Warum zünden hunderte (nicht nur) junger Menschen in Berlin (ab 1987), Paris (2005) und London (2011), Stockholm (2013) nicht die Häuser ihrer „Gegner“, sondern ihre eigene Nachbarschaft an - spontan, unorganisiert und ohne schriftliche Formulierung von Protest oder Forderungen? Derlei flammendes und zugleich sprachloses Zerstörungsverhalten, gerichtet gegen die eigenen Behausungen, hat es in der Geschichte der Menschheit niemals zuvor gegeben.

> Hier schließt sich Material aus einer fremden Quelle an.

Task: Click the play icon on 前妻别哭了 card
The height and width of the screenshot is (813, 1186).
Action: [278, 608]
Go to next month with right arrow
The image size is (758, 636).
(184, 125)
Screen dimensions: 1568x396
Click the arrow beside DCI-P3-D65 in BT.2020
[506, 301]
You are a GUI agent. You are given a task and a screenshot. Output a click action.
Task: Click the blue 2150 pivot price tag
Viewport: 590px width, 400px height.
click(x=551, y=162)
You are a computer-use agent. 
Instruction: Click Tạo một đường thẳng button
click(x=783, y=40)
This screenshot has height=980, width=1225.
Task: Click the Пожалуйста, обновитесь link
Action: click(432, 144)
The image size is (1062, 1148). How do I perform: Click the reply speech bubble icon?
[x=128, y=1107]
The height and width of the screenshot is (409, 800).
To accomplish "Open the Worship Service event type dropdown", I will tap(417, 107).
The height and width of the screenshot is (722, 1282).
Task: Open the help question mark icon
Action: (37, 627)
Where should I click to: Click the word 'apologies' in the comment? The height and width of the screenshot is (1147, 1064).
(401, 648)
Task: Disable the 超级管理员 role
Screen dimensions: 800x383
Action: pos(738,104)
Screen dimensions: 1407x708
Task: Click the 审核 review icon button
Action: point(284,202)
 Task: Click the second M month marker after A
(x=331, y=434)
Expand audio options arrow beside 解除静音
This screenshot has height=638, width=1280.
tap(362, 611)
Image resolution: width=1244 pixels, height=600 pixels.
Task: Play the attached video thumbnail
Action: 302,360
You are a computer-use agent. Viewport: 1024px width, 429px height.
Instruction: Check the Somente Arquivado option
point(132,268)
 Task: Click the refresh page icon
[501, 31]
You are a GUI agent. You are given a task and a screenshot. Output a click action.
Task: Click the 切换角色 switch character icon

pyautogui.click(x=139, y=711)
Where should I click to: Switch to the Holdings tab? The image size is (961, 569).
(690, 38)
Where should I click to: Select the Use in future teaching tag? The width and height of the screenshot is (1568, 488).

Warum zünden (junge) Menschen Kinderwägen und Autos an? Bis heute konnte kein Vertreter kinder-/jugendrelevanter Disziplinen eine feuerbildungsspezifische Begründung für Serien von Kinderwagen und Autobränden in deutschen Großstädten verkünden.

  Panorama3Familienzentrum St. Nikolai Limmer Hannover (li.) und Kita Schloßkobolde Berlin (re.)

 

Da das Phänomen zivil verursachter Massenschadenbrandstiftungsereignisse als soziale Unruhe erst seit einigen Jahrzehnten wahrgenommen sowie hauptsächlich von Menschen jüngerer Generationen initiiert und gezündet wird, ist doch die Frage zu stellen: Was hat sich in den letzten Jahrzehnten bezüglich des Aufwachsens und Zusammenlebens in den Städten derart geändert, dass es als Einflussfaktor zur Entstehung eines Massenschadenbrandstiftungsereignisses markiert werden könnte? Soziale Ungerechtigkeit, Armut, Obdachlosigkeit usw. hat und wird es in den Städten immer geben, daher auch Unzufriedenheiten, Kriminalitäten usw., einzelner wie auch von Gruppen, doch in keiner städtischen Familie muss mehr alltäglich ein Feuer verantwortet werden!

Zusammenhänge zwischen der Vieldeutigkeit und damit auch Missverständlichkeit des Wortes Feuer, der entwicklungsgeschichtlichen Beziehung Mensch und Feuer, dem Verschwinden familiärer Feuerbildung und – verantwortung sowie dem Ausbrennen / burn out der eigenen Nachbarschaft und dem Ausbrennen von Menschen, deren körperlicher und geistiger Erschöpfungszustand seit zwei Generationen (plötzlich) mit dem Begriff burn out diagnostiziert wird, sind auch in entsprechenden Fachdisziplinen nicht auffindbar:

  • Was ist Feuer?
  • Welche gesellschaftlichen/familienkulturellen Veränderungen verursacht/e die Löschung des häuslichen/familiären Feuers?
  • Was ist Ausbrennen/burn out aus feuerdefinitionsspezifischer Sicht?
  • Warum inszenieren Massen von Menschen den Ausbrand / burn out ihrer Existenzgrundlage (eigene Nachbarschaften in Berlin, Paris, London, Stockholm usw.)?
  • Warum entwickelt sich der burn out einzelner Menschen zum Phänomen vieler Menschen?